• [Exercise details]
Using the material below, write out every entry exactly.

• [Records provided]
********

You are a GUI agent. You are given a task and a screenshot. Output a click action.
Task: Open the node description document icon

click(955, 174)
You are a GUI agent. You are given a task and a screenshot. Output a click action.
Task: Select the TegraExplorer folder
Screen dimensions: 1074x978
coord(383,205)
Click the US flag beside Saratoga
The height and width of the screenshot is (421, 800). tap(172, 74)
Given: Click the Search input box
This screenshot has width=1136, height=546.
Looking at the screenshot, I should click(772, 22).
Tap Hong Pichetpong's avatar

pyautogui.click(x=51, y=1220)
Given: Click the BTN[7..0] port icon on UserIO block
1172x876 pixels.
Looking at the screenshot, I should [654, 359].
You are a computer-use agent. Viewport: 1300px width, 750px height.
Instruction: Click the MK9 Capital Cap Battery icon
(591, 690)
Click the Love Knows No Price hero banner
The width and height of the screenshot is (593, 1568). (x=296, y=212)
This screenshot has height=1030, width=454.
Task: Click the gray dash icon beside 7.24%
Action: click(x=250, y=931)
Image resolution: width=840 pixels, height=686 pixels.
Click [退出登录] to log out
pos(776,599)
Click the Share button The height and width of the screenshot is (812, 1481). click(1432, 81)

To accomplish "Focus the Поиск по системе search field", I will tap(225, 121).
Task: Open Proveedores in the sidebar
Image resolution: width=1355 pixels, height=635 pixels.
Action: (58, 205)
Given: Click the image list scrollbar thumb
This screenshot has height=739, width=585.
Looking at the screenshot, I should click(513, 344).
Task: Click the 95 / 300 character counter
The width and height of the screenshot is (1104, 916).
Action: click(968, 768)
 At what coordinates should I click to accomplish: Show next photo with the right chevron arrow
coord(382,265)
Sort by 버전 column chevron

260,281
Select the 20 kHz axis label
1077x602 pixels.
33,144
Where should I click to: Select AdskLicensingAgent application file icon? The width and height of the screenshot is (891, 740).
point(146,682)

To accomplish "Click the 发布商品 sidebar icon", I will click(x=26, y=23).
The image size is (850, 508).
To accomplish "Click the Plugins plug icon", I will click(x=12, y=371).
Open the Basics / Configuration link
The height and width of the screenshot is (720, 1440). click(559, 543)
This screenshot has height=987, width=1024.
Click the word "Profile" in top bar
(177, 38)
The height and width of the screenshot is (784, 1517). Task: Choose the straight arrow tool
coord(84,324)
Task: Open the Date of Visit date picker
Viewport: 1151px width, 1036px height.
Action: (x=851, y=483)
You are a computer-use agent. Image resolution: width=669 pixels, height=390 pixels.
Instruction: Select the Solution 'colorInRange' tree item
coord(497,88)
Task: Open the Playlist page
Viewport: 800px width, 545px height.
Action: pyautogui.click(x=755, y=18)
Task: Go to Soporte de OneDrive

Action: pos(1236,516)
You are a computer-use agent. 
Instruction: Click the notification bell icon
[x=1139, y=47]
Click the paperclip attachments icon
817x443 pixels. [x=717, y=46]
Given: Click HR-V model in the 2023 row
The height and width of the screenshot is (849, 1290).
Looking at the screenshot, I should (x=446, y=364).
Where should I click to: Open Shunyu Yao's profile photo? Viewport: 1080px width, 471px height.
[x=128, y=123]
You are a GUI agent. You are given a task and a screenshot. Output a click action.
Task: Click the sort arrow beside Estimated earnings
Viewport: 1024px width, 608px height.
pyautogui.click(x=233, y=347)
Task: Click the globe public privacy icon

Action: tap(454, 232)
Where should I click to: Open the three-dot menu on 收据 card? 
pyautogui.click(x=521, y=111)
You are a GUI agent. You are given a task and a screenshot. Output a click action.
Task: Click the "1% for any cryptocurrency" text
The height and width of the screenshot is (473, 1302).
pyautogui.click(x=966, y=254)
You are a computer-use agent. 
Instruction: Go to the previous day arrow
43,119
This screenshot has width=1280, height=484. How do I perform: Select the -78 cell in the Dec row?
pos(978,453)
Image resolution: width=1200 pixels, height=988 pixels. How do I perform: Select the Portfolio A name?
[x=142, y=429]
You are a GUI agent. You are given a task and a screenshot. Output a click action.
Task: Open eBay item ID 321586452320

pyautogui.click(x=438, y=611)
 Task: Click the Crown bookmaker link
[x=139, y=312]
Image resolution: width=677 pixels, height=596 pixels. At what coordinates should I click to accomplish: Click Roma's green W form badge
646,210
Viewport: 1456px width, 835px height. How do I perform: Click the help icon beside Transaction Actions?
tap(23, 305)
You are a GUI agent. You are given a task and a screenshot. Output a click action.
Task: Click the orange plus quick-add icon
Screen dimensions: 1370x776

********

• [Written reply]
You are a GUI agent. You are given a task and a screenshot. Output a click action.
Task: Open the node description document icon

click(955, 174)
You are a GUI agent. You are given a task and a screenshot. Output a click action.
Task: Select the TegraExplorer folder
Screen dimensions: 1074x978
coord(383,205)
Click the US flag beside Saratoga
The height and width of the screenshot is (421, 800). tap(172, 74)
Given: Click the Search input box
This screenshot has width=1136, height=546.
Looking at the screenshot, I should click(772, 22).
Tap Hong Pichetpong's avatar

pyautogui.click(x=51, y=1220)
Given: Click the BTN[7..0] port icon on UserIO block
1172x876 pixels.
Looking at the screenshot, I should [654, 359].
You are a computer-use agent. Viewport: 1300px width, 750px height.
Instruction: Click the MK9 Capital Cap Battery icon
(591, 690)
Click the Love Knows No Price hero banner
The width and height of the screenshot is (593, 1568). (x=296, y=212)
This screenshot has height=1030, width=454.
Task: Click the gray dash icon beside 7.24%
Action: click(x=250, y=931)
Image resolution: width=840 pixels, height=686 pixels.
Click [退出登录] to log out
pos(776,599)
Click the Share button The height and width of the screenshot is (812, 1481). click(1432, 81)

To accomplish "Focus the Поиск по системе search field", I will tap(225, 121).
Task: Open Proveedores in the sidebar
Image resolution: width=1355 pixels, height=635 pixels.
Action: (58, 205)
Given: Click the image list scrollbar thumb
This screenshot has height=739, width=585.
Looking at the screenshot, I should click(513, 344).
Task: Click the 95 / 300 character counter
The width and height of the screenshot is (1104, 916).
Action: click(968, 768)
 At what coordinates should I click to accomplish: Show next photo with the right chevron arrow
coord(382,265)
Sort by 버전 column chevron

260,281
Select the 20 kHz axis label
1077x602 pixels.
33,144
Where should I click to: Select AdskLicensingAgent application file icon? The width and height of the screenshot is (891, 740).
point(146,682)

To accomplish "Click the 发布商品 sidebar icon", I will click(x=26, y=23).
The image size is (850, 508).
To accomplish "Click the Plugins plug icon", I will click(x=12, y=371).
Open the Basics / Configuration link
The height and width of the screenshot is (720, 1440). click(559, 543)
This screenshot has height=987, width=1024.
Click the word "Profile" in top bar
(177, 38)
The height and width of the screenshot is (784, 1517). Task: Choose the straight arrow tool
coord(84,324)
Task: Open the Date of Visit date picker
Viewport: 1151px width, 1036px height.
Action: (x=851, y=483)
You are a computer-use agent. Image resolution: width=669 pixels, height=390 pixels.
Instruction: Select the Solution 'colorInRange' tree item
coord(497,88)
Task: Open the Playlist page
Viewport: 800px width, 545px height.
Action: pyautogui.click(x=755, y=18)
Task: Go to Soporte de OneDrive

Action: pos(1236,516)
You are a computer-use agent. 
Instruction: Click the notification bell icon
[x=1139, y=47]
Click the paperclip attachments icon
817x443 pixels. [x=717, y=46]
Given: Click HR-V model in the 2023 row
The height and width of the screenshot is (849, 1290).
Looking at the screenshot, I should (x=446, y=364).
Where should I click to: Open Shunyu Yao's profile photo? Viewport: 1080px width, 471px height.
[x=128, y=123]
You are a GUI agent. You are given a task and a screenshot. Output a click action.
Task: Click the sort arrow beside Estimated earnings
Viewport: 1024px width, 608px height.
pyautogui.click(x=233, y=347)
Task: Click the globe public privacy icon

Action: tap(454, 232)
Where should I click to: Open the three-dot menu on 收据 card? 
pyautogui.click(x=521, y=111)
You are a GUI agent. You are given a task and a screenshot. Output a click action.
Task: Click the "1% for any cryptocurrency" text
The height and width of the screenshot is (473, 1302).
pyautogui.click(x=966, y=254)
You are a computer-use agent. 
Instruction: Go to the previous day arrow
43,119
This screenshot has width=1280, height=484. How do I perform: Select the -78 cell in the Dec row?
pos(978,453)
Image resolution: width=1200 pixels, height=988 pixels. How do I perform: Select the Portfolio A name?
[x=142, y=429]
You are a GUI agent. You are given a task and a screenshot. Output a click action.
Task: Open eBay item ID 321586452320

pyautogui.click(x=438, y=611)
 Task: Click the Crown bookmaker link
[x=139, y=312]
Image resolution: width=677 pixels, height=596 pixels. At what coordinates should I click to accomplish: Click Roma's green W form badge
646,210
Viewport: 1456px width, 835px height. How do I perform: Click the help icon beside Transaction Actions?
tap(23, 305)
You are a GUI agent. You are given a task and a screenshot. Output a click action.
Task: Click the orange plus quick-add icon
Screen dimensions: 1370x776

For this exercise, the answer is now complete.